**Data provided**

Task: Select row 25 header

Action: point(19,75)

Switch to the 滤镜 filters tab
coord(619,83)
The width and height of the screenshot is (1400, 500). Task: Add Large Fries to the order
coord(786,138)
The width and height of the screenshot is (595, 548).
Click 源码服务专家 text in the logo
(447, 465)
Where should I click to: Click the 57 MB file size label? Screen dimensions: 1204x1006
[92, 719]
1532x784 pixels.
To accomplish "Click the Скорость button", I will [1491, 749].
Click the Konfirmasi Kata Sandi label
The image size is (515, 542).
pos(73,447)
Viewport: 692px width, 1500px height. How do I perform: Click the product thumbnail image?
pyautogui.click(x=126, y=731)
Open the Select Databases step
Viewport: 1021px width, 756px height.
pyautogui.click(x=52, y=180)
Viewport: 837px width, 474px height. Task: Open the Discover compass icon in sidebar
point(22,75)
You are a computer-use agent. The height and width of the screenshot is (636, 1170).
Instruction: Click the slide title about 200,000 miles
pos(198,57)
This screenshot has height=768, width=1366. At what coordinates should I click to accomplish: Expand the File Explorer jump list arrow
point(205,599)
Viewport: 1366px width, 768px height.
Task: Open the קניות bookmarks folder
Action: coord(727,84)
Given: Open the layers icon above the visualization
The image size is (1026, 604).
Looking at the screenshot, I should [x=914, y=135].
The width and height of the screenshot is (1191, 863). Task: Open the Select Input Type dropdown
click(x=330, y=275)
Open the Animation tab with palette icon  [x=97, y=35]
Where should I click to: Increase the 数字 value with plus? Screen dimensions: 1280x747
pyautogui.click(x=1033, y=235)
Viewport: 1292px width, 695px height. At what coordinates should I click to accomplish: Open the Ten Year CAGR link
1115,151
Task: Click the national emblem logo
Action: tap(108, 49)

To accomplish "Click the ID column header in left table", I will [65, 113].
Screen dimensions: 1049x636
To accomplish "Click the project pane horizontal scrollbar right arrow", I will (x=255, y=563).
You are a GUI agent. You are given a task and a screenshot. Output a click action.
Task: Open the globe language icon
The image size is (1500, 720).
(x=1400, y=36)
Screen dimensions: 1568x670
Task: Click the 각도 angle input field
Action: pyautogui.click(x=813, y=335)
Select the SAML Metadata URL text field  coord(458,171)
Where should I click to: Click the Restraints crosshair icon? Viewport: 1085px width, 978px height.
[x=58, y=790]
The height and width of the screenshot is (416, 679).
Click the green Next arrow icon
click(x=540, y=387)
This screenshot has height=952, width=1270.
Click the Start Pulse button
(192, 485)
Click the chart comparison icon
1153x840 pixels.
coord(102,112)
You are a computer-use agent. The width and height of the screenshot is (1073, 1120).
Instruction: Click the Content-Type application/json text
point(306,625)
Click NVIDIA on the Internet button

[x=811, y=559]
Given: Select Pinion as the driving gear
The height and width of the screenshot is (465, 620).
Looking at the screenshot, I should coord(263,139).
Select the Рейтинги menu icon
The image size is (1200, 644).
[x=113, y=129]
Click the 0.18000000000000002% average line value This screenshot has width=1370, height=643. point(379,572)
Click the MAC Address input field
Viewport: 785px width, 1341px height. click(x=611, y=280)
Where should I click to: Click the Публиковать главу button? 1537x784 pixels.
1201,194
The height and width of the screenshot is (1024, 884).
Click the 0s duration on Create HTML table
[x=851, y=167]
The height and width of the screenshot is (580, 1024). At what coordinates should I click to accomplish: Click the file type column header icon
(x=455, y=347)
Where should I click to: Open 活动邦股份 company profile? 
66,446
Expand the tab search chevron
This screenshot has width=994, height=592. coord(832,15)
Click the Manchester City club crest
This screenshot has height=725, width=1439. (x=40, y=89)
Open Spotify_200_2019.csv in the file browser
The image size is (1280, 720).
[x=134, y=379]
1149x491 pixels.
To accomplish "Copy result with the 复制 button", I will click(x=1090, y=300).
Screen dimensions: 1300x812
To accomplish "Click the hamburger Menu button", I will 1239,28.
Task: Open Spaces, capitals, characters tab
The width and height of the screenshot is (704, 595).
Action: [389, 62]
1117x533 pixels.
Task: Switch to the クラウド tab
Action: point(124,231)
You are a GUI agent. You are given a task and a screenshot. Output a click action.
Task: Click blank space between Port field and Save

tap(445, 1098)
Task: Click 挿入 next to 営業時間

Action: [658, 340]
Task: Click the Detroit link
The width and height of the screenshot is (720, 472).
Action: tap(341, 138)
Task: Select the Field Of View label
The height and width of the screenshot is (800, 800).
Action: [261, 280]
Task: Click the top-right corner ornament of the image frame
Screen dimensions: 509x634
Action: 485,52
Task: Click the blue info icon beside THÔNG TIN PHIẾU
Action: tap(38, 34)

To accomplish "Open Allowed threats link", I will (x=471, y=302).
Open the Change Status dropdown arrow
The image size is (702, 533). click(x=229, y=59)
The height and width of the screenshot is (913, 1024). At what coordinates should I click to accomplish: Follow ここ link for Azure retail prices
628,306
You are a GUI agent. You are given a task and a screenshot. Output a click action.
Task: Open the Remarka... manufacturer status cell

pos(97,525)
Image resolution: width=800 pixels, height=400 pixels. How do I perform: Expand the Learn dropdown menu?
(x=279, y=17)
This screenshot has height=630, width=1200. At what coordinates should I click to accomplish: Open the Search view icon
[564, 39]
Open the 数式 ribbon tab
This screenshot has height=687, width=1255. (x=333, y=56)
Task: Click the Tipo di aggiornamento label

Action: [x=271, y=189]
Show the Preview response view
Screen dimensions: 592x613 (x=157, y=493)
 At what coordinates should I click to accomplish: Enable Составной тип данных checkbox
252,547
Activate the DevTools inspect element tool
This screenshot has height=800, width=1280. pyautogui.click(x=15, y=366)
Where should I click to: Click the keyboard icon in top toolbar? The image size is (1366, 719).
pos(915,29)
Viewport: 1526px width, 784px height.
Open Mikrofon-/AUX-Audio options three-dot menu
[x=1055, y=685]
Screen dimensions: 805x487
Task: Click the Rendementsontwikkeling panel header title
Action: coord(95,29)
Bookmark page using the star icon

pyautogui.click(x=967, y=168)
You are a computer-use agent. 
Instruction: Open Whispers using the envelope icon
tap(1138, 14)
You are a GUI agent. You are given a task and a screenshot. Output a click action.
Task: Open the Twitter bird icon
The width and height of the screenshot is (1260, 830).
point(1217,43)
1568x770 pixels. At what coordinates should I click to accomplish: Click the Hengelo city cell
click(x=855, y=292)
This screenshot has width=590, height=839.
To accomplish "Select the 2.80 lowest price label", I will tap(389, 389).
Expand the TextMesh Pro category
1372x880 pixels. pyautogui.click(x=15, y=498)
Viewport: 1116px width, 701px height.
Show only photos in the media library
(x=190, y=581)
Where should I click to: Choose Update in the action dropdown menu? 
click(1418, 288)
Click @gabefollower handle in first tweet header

**Work item**
From the listing above, extract every line exactly as it stands.

**Exercise solution**
Task: Select row 25 header

Action: point(19,75)

Switch to the 滤镜 filters tab
coord(619,83)
The width and height of the screenshot is (1400, 500). Task: Add Large Fries to the order
coord(786,138)
The width and height of the screenshot is (595, 548).
Click 源码服务专家 text in the logo
(447, 465)
Where should I click to: Click the 57 MB file size label? Screen dimensions: 1204x1006
[92, 719]
1532x784 pixels.
To accomplish "Click the Скорость button", I will [1491, 749].
Click the Konfirmasi Kata Sandi label
The image size is (515, 542).
pos(73,447)
Viewport: 692px width, 1500px height. How do I perform: Click the product thumbnail image?
pyautogui.click(x=126, y=731)
Open the Select Databases step
Viewport: 1021px width, 756px height.
pyautogui.click(x=52, y=180)
Viewport: 837px width, 474px height. Task: Open the Discover compass icon in sidebar
point(22,75)
You are a computer-use agent. The height and width of the screenshot is (636, 1170).
Instruction: Click the slide title about 200,000 miles
pos(198,57)
This screenshot has height=768, width=1366. At what coordinates should I click to accomplish: Expand the File Explorer jump list arrow
point(205,599)
Viewport: 1366px width, 768px height.
Task: Open the קניות bookmarks folder
Action: coord(727,84)
Given: Open the layers icon above the visualization
The image size is (1026, 604).
Looking at the screenshot, I should [x=914, y=135].
The width and height of the screenshot is (1191, 863). Task: Open the Select Input Type dropdown
click(x=330, y=275)
Open the Animation tab with palette icon  [x=97, y=35]
Where should I click to: Increase the 数字 value with plus? Screen dimensions: 1280x747
pyautogui.click(x=1033, y=235)
Viewport: 1292px width, 695px height. At what coordinates should I click to accomplish: Open the Ten Year CAGR link
1115,151
Task: Click the national emblem logo
Action: tap(108, 49)

To accomplish "Click the ID column header in left table", I will [65, 113].
Screen dimensions: 1049x636
To accomplish "Click the project pane horizontal scrollbar right arrow", I will (x=255, y=563).
You are a GUI agent. You are given a task and a screenshot. Output a click action.
Task: Open the globe language icon
The image size is (1500, 720).
(x=1400, y=36)
Screen dimensions: 1568x670
Task: Click the 각도 angle input field
Action: pyautogui.click(x=813, y=335)
Select the SAML Metadata URL text field  coord(458,171)
Where should I click to: Click the Restraints crosshair icon? Viewport: 1085px width, 978px height.
[x=58, y=790]
The height and width of the screenshot is (416, 679).
Click the green Next arrow icon
click(x=540, y=387)
This screenshot has height=952, width=1270.
Click the Start Pulse button
(192, 485)
Click the chart comparison icon
1153x840 pixels.
coord(102,112)
You are a computer-use agent. The width and height of the screenshot is (1073, 1120).
Instruction: Click the Content-Type application/json text
point(306,625)
Click NVIDIA on the Internet button

[x=811, y=559]
Given: Select Pinion as the driving gear
The height and width of the screenshot is (465, 620).
Looking at the screenshot, I should coord(263,139).
Select the Рейтинги menu icon
The image size is (1200, 644).
[x=113, y=129]
Click the 0.18000000000000002% average line value This screenshot has width=1370, height=643. point(379,572)
Click the MAC Address input field
Viewport: 785px width, 1341px height. click(x=611, y=280)
Where should I click to: Click the Публиковать главу button? 1537x784 pixels.
1201,194
The height and width of the screenshot is (1024, 884).
Click the 0s duration on Create HTML table
[x=851, y=167]
The height and width of the screenshot is (580, 1024). At what coordinates should I click to accomplish: Click the file type column header icon
(x=455, y=347)
Where should I click to: Open 活动邦股份 company profile? 
66,446
Expand the tab search chevron
This screenshot has width=994, height=592. coord(832,15)
Click the Manchester City club crest
This screenshot has height=725, width=1439. (x=40, y=89)
Open Spotify_200_2019.csv in the file browser
The image size is (1280, 720).
[x=134, y=379]
1149x491 pixels.
To accomplish "Copy result with the 复制 button", I will click(x=1090, y=300).
Screen dimensions: 1300x812
To accomplish "Click the hamburger Menu button", I will 1239,28.
Task: Open Spaces, capitals, characters tab
The width and height of the screenshot is (704, 595).
Action: [389, 62]
1117x533 pixels.
Task: Switch to the クラウド tab
Action: point(124,231)
You are a GUI agent. You are given a task and a screenshot. Output a click action.
Task: Click blank space between Port field and Save

tap(445, 1098)
Task: Click 挿入 next to 営業時間

Action: [658, 340]
Task: Click the Detroit link
The width and height of the screenshot is (720, 472).
Action: tap(341, 138)
Task: Select the Field Of View label
The height and width of the screenshot is (800, 800).
Action: [261, 280]
Task: Click the top-right corner ornament of the image frame
Screen dimensions: 509x634
Action: 485,52
Task: Click the blue info icon beside THÔNG TIN PHIẾU
Action: tap(38, 34)

To accomplish "Open Allowed threats link", I will (x=471, y=302).
Open the Change Status dropdown arrow
The image size is (702, 533). click(x=229, y=59)
The height and width of the screenshot is (913, 1024). At what coordinates should I click to accomplish: Follow ここ link for Azure retail prices
628,306
You are a GUI agent. You are given a task and a screenshot. Output a click action.
Task: Open the Remarka... manufacturer status cell

pos(97,525)
Image resolution: width=800 pixels, height=400 pixels. How do I perform: Expand the Learn dropdown menu?
(x=279, y=17)
This screenshot has height=630, width=1200. At what coordinates should I click to accomplish: Open the Search view icon
[564, 39]
Open the 数式 ribbon tab
This screenshot has height=687, width=1255. (x=333, y=56)
Task: Click the Tipo di aggiornamento label

Action: [x=271, y=189]
Show the Preview response view
Screen dimensions: 592x613 (x=157, y=493)
 At what coordinates should I click to accomplish: Enable Составной тип данных checkbox
252,547
Activate the DevTools inspect element tool
This screenshot has height=800, width=1280. pyautogui.click(x=15, y=366)
Where should I click to: Click the keyboard icon in top toolbar? The image size is (1366, 719).
pos(915,29)
Viewport: 1526px width, 784px height.
Open Mikrofon-/AUX-Audio options three-dot menu
[x=1055, y=685]
Screen dimensions: 805x487
Task: Click the Rendementsontwikkeling panel header title
Action: coord(95,29)
Bookmark page using the star icon

pyautogui.click(x=967, y=168)
You are a computer-use agent. 
Instruction: Open Whispers using the envelope icon
tap(1138, 14)
You are a GUI agent. You are given a task and a screenshot. Output a click action.
Task: Open the Twitter bird icon
The width and height of the screenshot is (1260, 830).
point(1217,43)
1568x770 pixels. At what coordinates should I click to accomplish: Click the Hengelo city cell
click(x=855, y=292)
This screenshot has width=590, height=839.
To accomplish "Select the 2.80 lowest price label", I will tap(389, 389).
Expand the TextMesh Pro category
1372x880 pixels. pyautogui.click(x=15, y=498)
Viewport: 1116px width, 701px height.
Show only photos in the media library
(x=190, y=581)
Where should I click to: Choose Update in the action dropdown menu? 
click(1418, 288)
Click @gabefollower handle in first tweet header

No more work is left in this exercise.